%%

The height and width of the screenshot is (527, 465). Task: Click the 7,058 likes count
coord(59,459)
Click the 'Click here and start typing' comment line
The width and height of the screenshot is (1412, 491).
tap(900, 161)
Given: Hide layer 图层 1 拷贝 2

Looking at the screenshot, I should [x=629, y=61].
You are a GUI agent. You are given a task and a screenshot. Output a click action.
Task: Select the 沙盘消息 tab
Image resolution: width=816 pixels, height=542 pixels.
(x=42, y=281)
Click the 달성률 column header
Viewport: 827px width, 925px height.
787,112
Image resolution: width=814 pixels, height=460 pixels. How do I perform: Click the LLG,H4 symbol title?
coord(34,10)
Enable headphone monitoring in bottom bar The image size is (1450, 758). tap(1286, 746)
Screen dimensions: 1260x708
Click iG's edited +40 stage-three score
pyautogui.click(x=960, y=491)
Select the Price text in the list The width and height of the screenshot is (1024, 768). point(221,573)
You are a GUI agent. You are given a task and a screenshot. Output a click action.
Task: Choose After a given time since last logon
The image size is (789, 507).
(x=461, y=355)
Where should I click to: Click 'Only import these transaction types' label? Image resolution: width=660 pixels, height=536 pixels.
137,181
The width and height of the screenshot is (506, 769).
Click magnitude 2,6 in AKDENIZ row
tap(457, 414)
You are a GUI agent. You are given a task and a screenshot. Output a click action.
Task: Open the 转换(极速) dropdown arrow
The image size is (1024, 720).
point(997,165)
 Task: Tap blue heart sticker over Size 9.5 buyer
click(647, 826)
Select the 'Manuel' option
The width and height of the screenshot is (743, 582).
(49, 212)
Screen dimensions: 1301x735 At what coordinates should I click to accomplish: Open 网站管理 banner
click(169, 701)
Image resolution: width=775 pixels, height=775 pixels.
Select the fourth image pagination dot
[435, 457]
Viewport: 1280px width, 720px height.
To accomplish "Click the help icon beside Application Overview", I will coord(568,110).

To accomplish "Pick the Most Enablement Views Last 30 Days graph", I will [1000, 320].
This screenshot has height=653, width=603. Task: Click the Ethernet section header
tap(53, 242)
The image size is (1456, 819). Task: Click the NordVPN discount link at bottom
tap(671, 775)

%%

Find the string "will" in the data. Report each line it appears in.

> _Problem solution_
To accomplish "Click the help icon beside Application Overview", I will coord(568,110).
To accomplish "Pick the Most Enablement Views Last 30 Days graph", I will [1000, 320].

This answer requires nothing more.